江戸時代の庶民ってすごい人が多いですよね。このレベルの人が(おそらく)地元民しか知らない「マイナーな偉人」扱いなので、本当に層が厚いです。

神童、地理学に目覚める

 幕末の安政2(1855)年、ある町人学者によってユニークな地球儀が世に出され、江戸や上方などに出荷されて、当時のインテリたちの間で好評を博しました。
 
その町人学者の名は、沼尻墨僊ぬまじりぼくせん。天文、地理、暦学に精通し、書道、俳諧、篆刻など諸芸でも才能を発揮したという多才な人物です。
 
墨僊は安永4(1775)年3月、土浦田宿町(茨城県土浦市大手町)の旧家・五香屋治助ごこうやじすけの9男として生まれました。生後間もなく中城町(土浦市中央)の町医師・沼尻石牛せきぎゅうの養子となり、養父母によく仕えたと伝えられています。その孝行ぶりはすごかったらしく、土浦藩からたびたび褒賞を受けたり、藩主の御目通りを許されたりしたそうです。
 
また、墨僊は幼い頃から「神童」と評判で、土浦藩士・太田留蔵とめぞうの門下で読書を学んで以来、生来の強い向学心によって幅広い分野の知識を吸収していきました。

なかでも早くから興味を持っていたのが地理学です。
 
墨僊は寛政12(1800)年、26歳のときに世界各地について書いた『地球万国図説』という地理の研究書を著わして地理学者としてデビューしました。当時墨僊が誰に師事して地理学を学んでいたのかはわかっていませんが、この頃から地球儀の製作にも取りかかっています。こうして安政2年に発表されたのが、冒頭で述べたユニークな地球儀です。 

地球儀を傘のように折りたたむという斜め上の発想

墨僊のつくった地球儀は名を「大輿だいよ地球儀」といい、直径約23センチ。木版印刷した船型の世界地図を12本の竹骨でつくった楕円球に張り合わせたもので、傘のように折りたためることから、のちに「傘式地球儀」とも呼ばれました。

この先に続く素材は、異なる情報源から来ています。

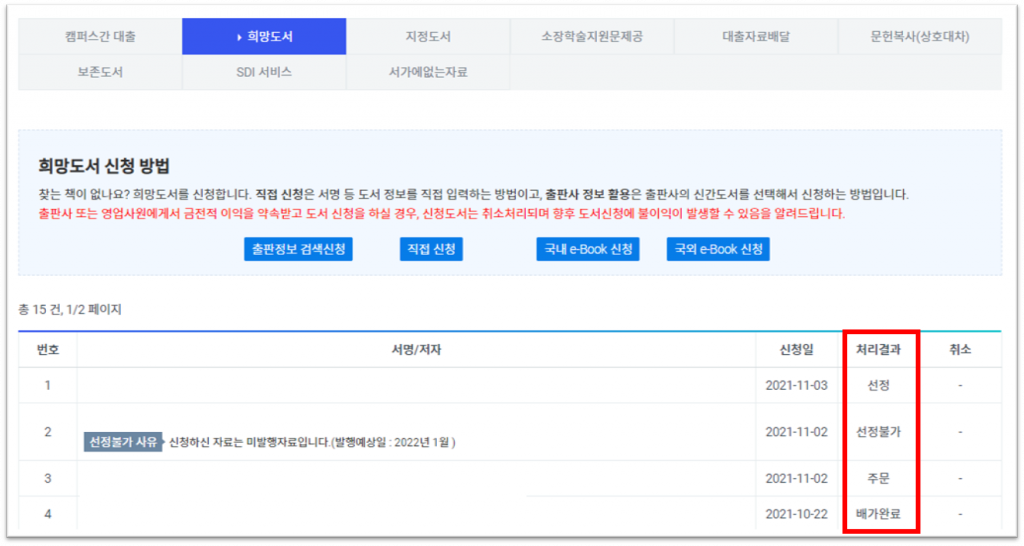This screenshot has height=546, width=1024.
Task: Go to the 대출자료배달 tab
Action: (756, 37)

傘式地球儀・地図版木 (複製、茨城県立歴史館展示)(Wikipediaより)

縮めて箱に収めることができたので、持ち運びにはとても便利だったと思われます。当時、多くの知識人や大名などが墨僊の折りたたみ地球儀を購入したそうです。

なんでそんなスゲェもん隠してんの? 世に出しちゃいなよ!

墨僊には教育者としての一面もあります。
 
墨僊は土浦城下で「天章堂」という寺子屋を営み、安政3年4月に82歳で没するまで、庶民教育に貢献し続けました。通常の読み書き算盤に加え、時には自家製の地球儀を教材に使用してレベルの高い授業を行なっていたそうです。地域の教育の功労者ということで藩から褒賞されたこともあり、帯刀も許されています。

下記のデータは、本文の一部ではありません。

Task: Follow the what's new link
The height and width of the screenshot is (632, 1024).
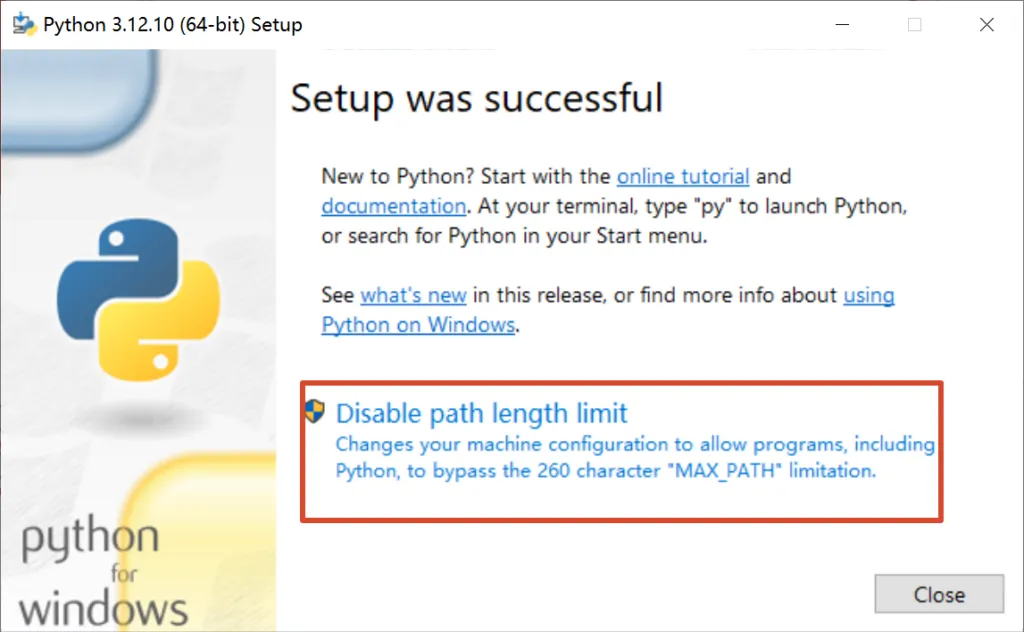Action: 413,295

教師としての墨僊先生は、自分の学識を誇ることなく、温厚な態度で生徒に接し、よく理解できるまで懇切丁寧に指導したそうです。いい先生ですね。
 
ところで、さらっと書いてしまったのですが、墨僊が折りたたみ式地球儀を発表したのは何歳の時だったかお気づきでしょうか?
 
なんと81歳です。
 
ただ、これに関してはもっと若いころにプロトタイプを製作していたことを墨僊自身が書き残しています。あくまでも「発表」したのが81歳の時だったということなんでしょうね(※)。
 
※『朝日日本歴史人物事典』には「安政2(1855)年に12本の竹骨から成る傘式の地球儀(極直径23.5cm,組立式架台つき)を考案した」ともあるので、諸説あるのかもしれません。
 
墨僊いわく「長年手元に隠していたけれど、それに気づいたまわりの人たちがあまりにすすめるから、一大決心して世に出した」とのことです。また、発表するにあたっては、息子や有識者にも手伝ってもらってリニューアルしたのだとか。
 
まさか81歳という高齢で折りたたみ式地球儀をひとつひとつ手作りしていたとは考えられないので、当時各地出荷されて人々の手に渡ったのは、おそらく町工場などで大量生産されたものだろうと見られています。
 
それにしても、この折りたたみ地球儀って、上の画像を見てもらうとわかるようにいかにも壊れやすそうですよね。小さい子供がいる家庭では要注意なアイテムです。
 
我が家もそうですが、なぜか小さな子供は「大人からすると触ってほしくない繊細な物」を特殊なセンサーで発見して、無邪気に破壊していきます。それを止めようとすると、信じられないくらいギャン泣きします。5歳くらいになると多少我慢ができるようになりますが、それでもあの特殊なセンサーは健在です。
 
別にこれはこれで子供らしくてかわいいので全然かまわないのですが、「神童」ってどんな感じなのかがちょっと気になります。